### What is asked
Reproduce verbatim the lines of the items below, starting at the line that contains "You are a GUI" and continuing through the last line of the items, both ends included. Leave the pictures out of your reply.

### Available data
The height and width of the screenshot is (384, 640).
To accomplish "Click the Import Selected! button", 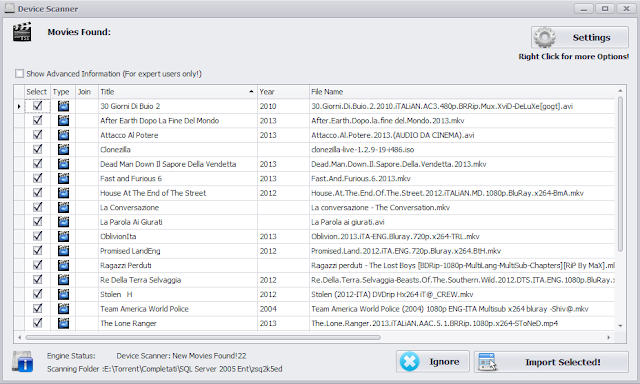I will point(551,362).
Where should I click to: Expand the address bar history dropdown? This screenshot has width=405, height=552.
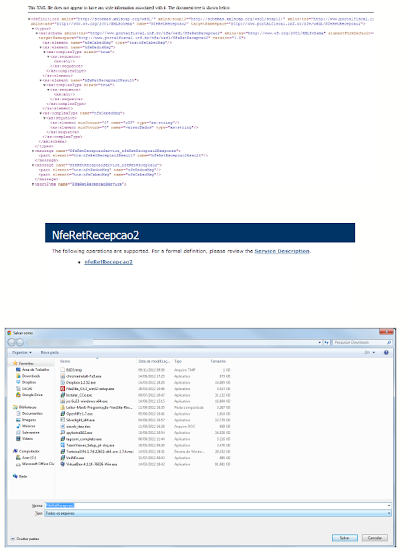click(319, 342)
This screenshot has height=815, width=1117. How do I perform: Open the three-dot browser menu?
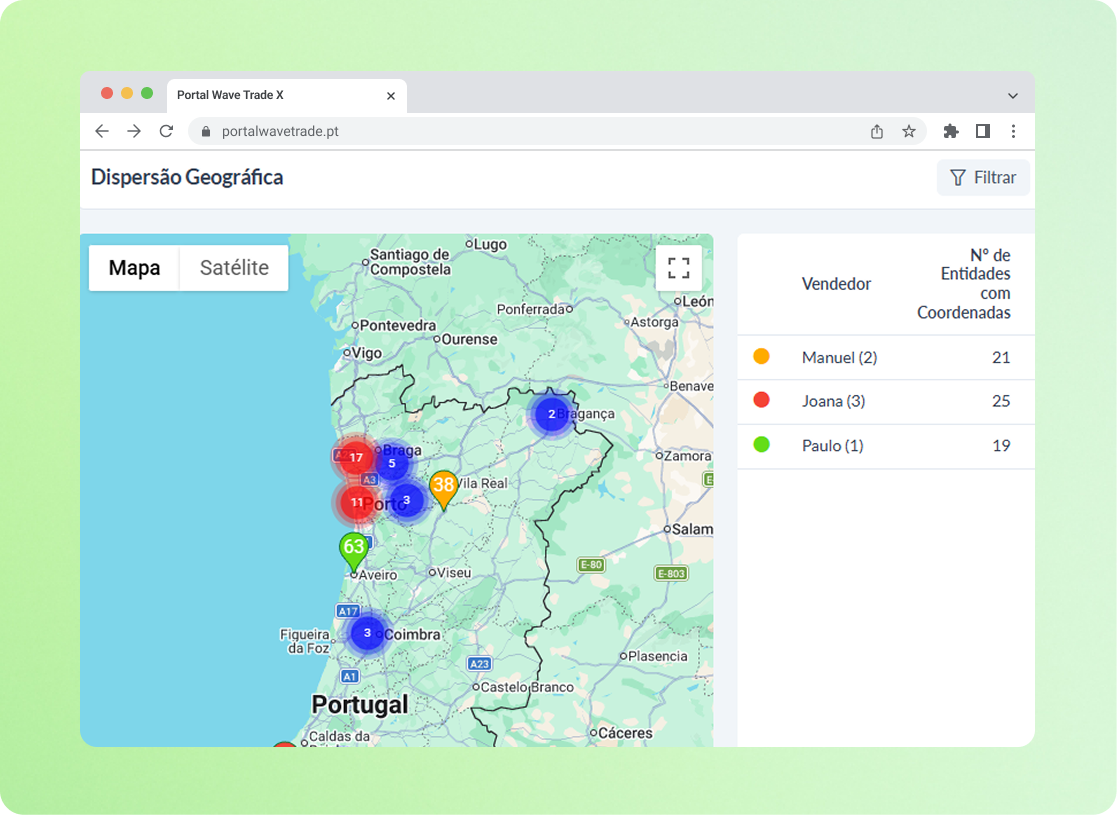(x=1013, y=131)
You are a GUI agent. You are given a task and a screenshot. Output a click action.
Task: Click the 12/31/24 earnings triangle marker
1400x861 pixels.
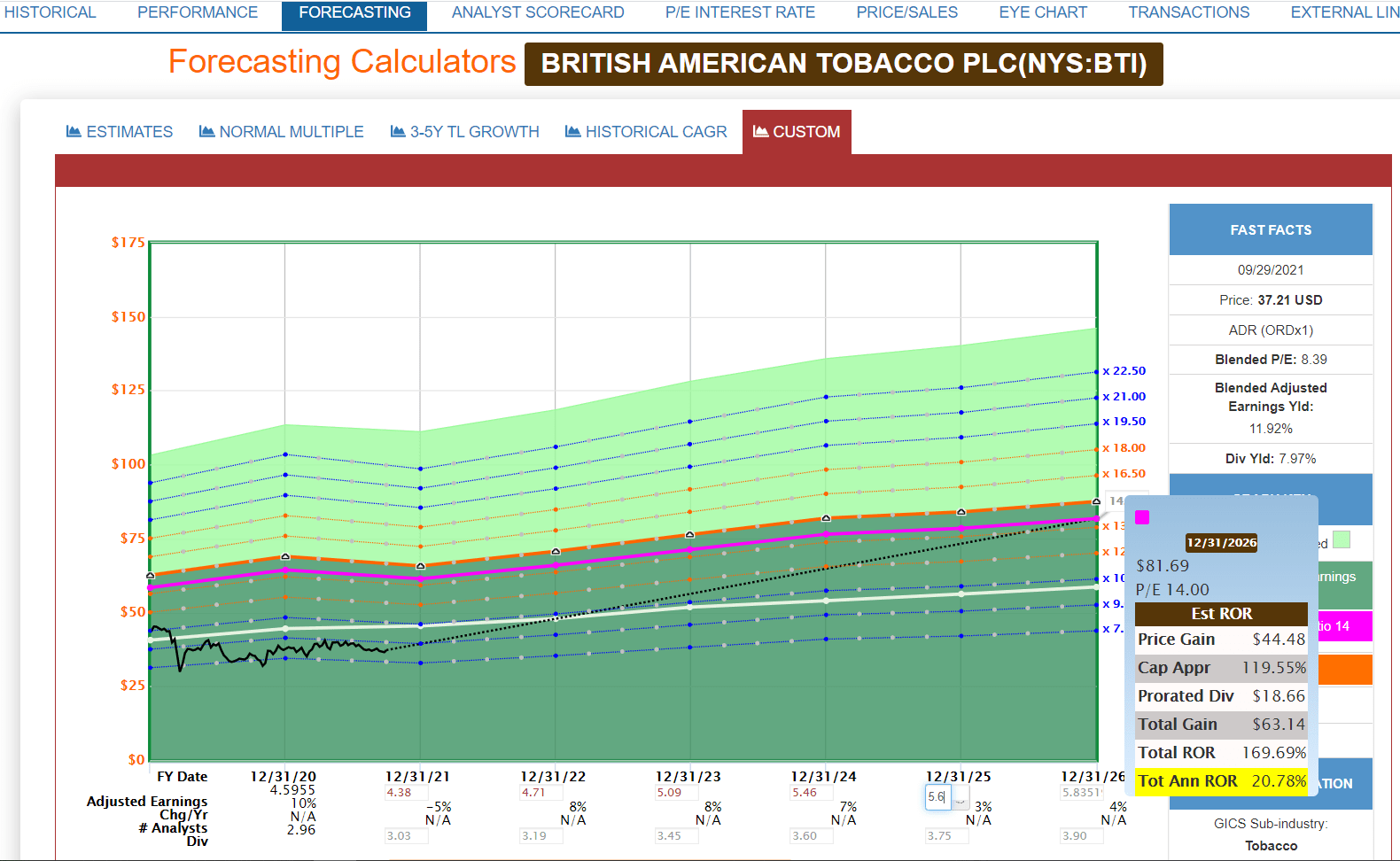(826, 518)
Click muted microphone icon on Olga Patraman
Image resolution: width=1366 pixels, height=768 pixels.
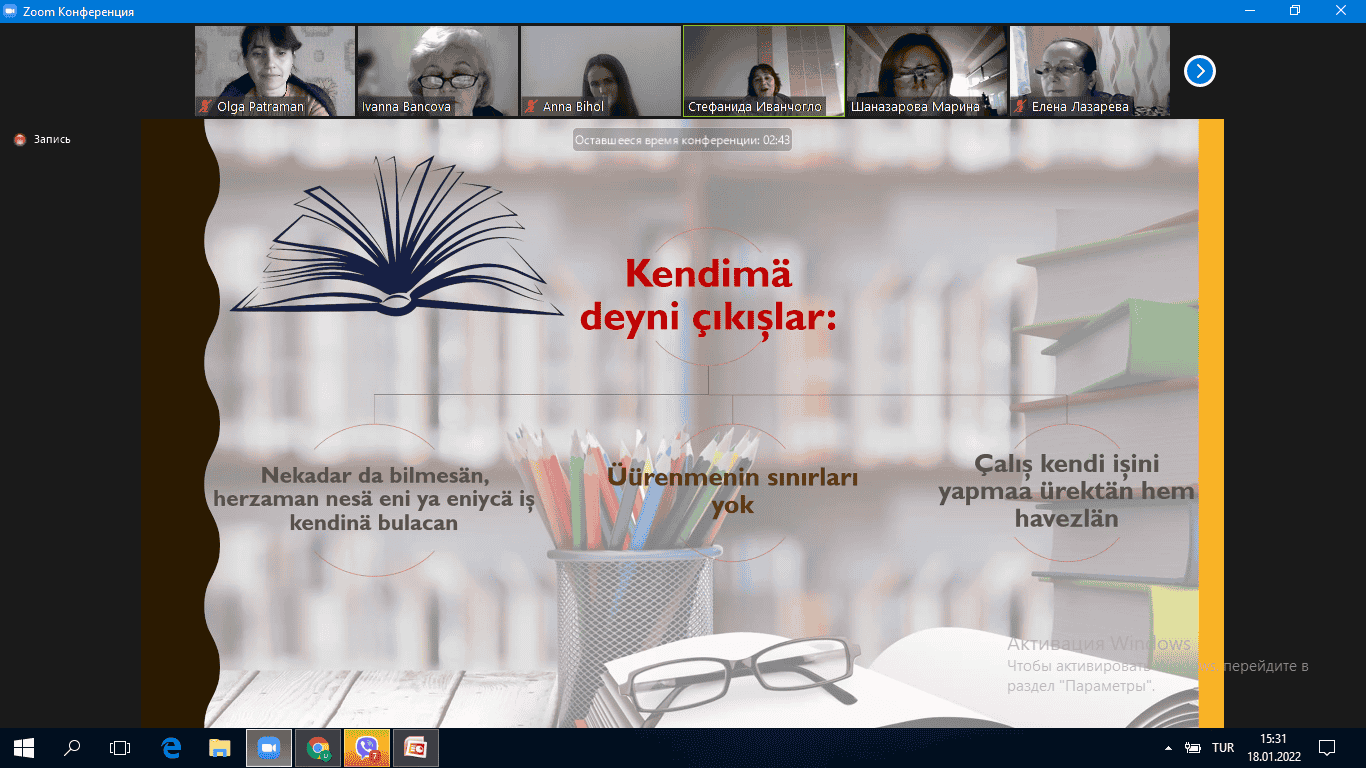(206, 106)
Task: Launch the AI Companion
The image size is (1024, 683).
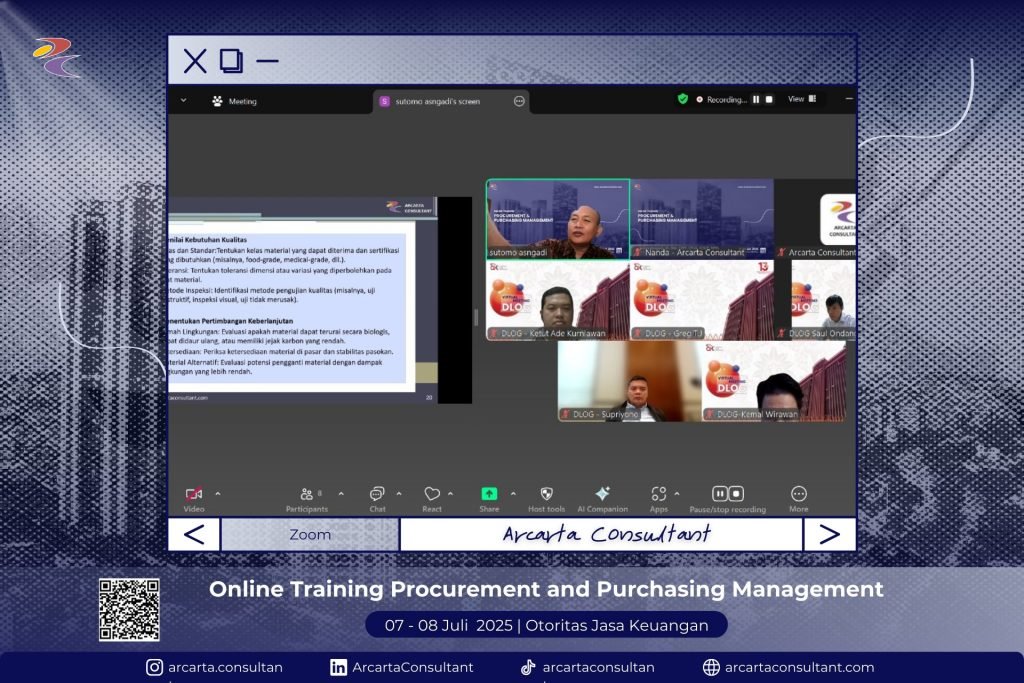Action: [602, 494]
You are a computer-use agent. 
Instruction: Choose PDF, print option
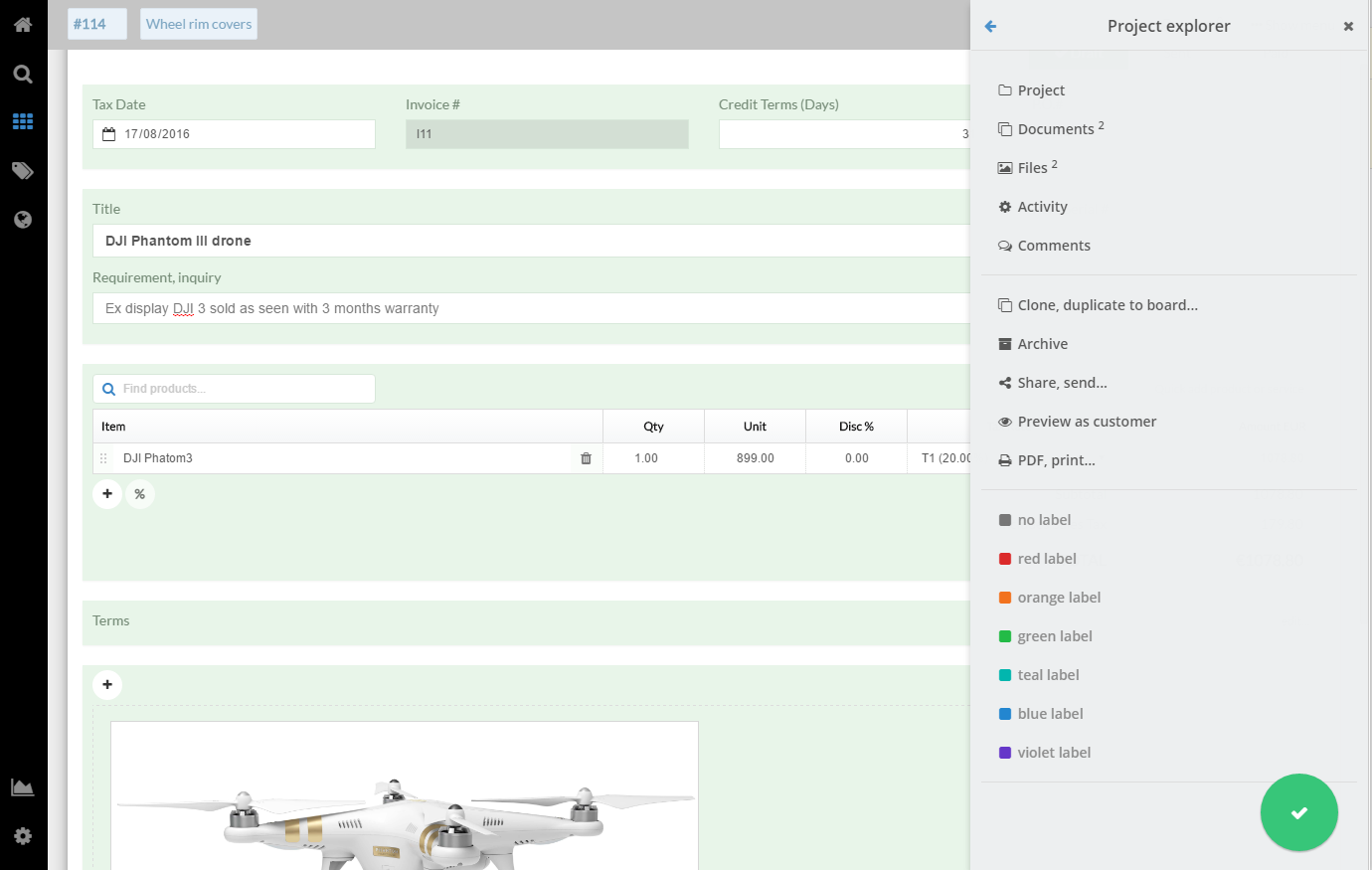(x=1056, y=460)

### Exercise output
You are a GUI agent. You are given a task and a screenshot. Output a click action.
Task: Click the 12/31/24 earnings triangle marker
1400x861 pixels.
(826, 518)
Click muted microphone icon on Olga Patraman
Image resolution: width=1366 pixels, height=768 pixels.
(206, 106)
Task: Launch the AI Companion
The image size is (1024, 683).
Action: [602, 494]
You are a computer-use agent. 
Instruction: Choose PDF, print option
(x=1056, y=460)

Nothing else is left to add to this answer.